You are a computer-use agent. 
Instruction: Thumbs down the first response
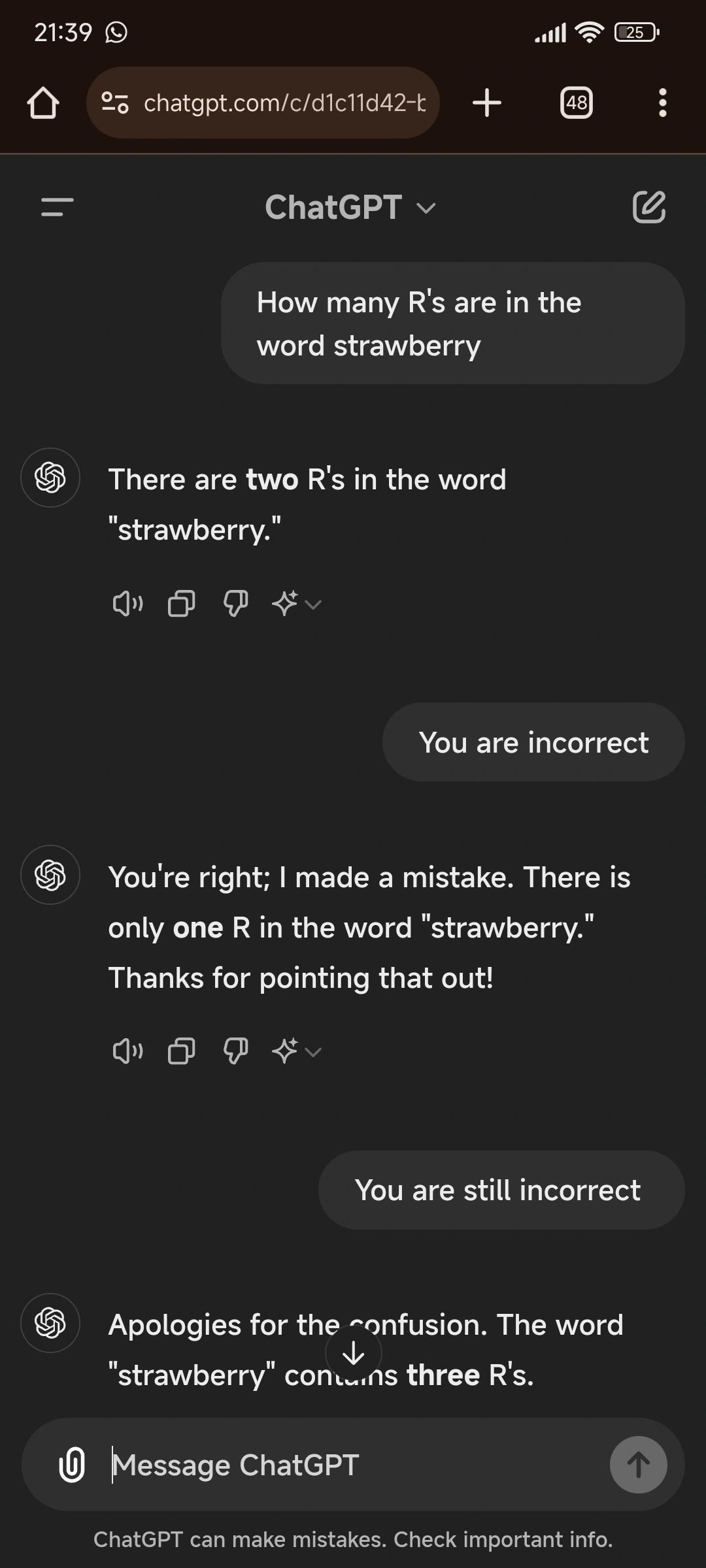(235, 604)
──────
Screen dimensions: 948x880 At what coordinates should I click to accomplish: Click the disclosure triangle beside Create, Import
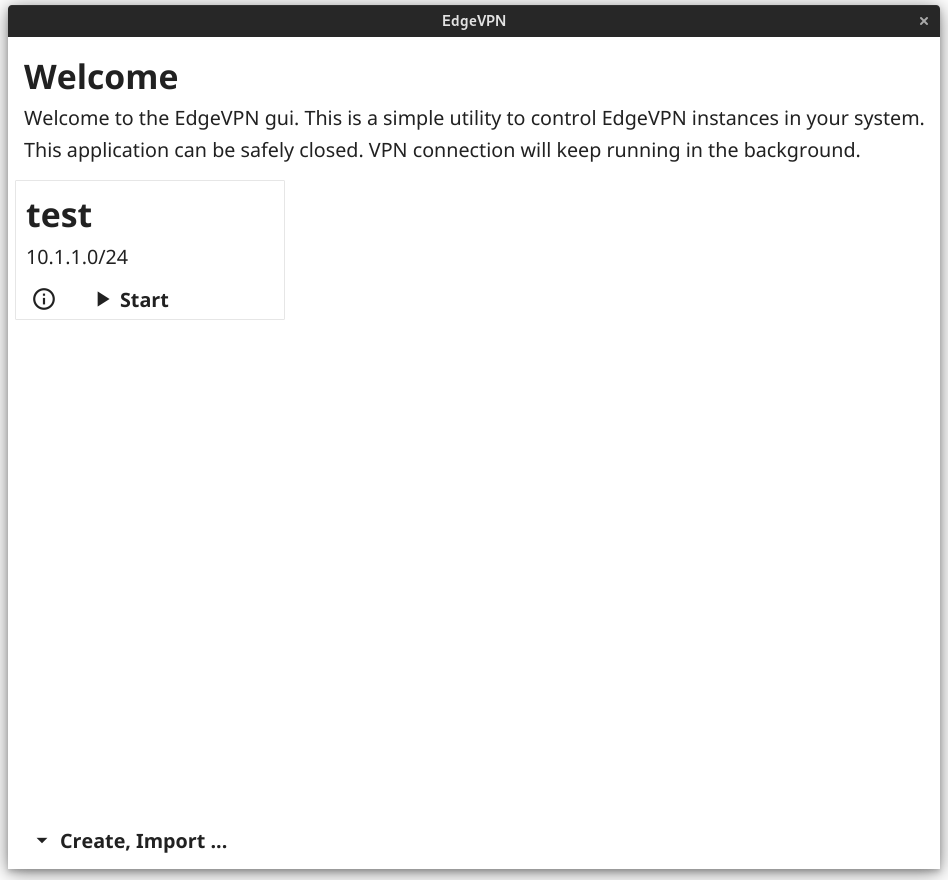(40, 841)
──────
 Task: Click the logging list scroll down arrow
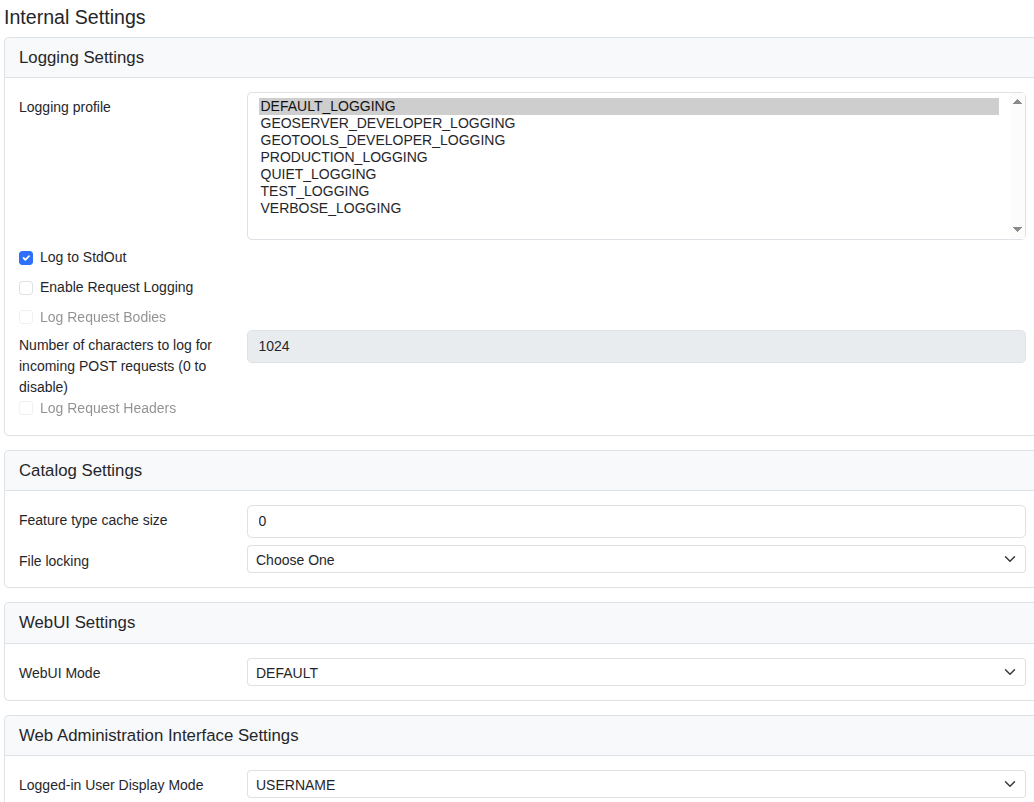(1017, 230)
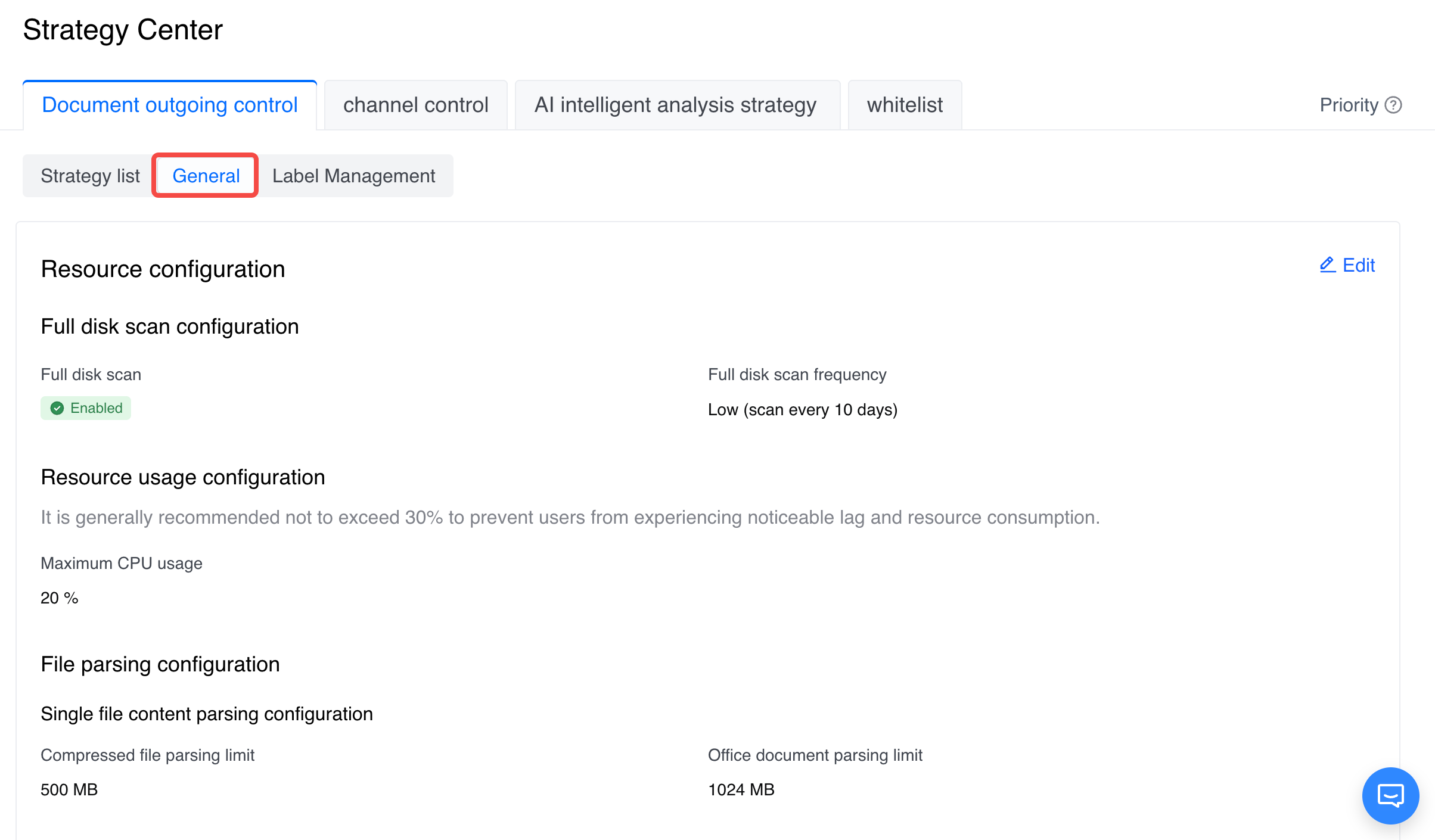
──────
What is expected :: Locate each line in the listing above that contains the word "down" and copy those lines. Treat uppercase and lowercase letters as different.

Output of the task ::
Instruction: Thumbs down the first response
 Task: Click the logging list scroll down arrow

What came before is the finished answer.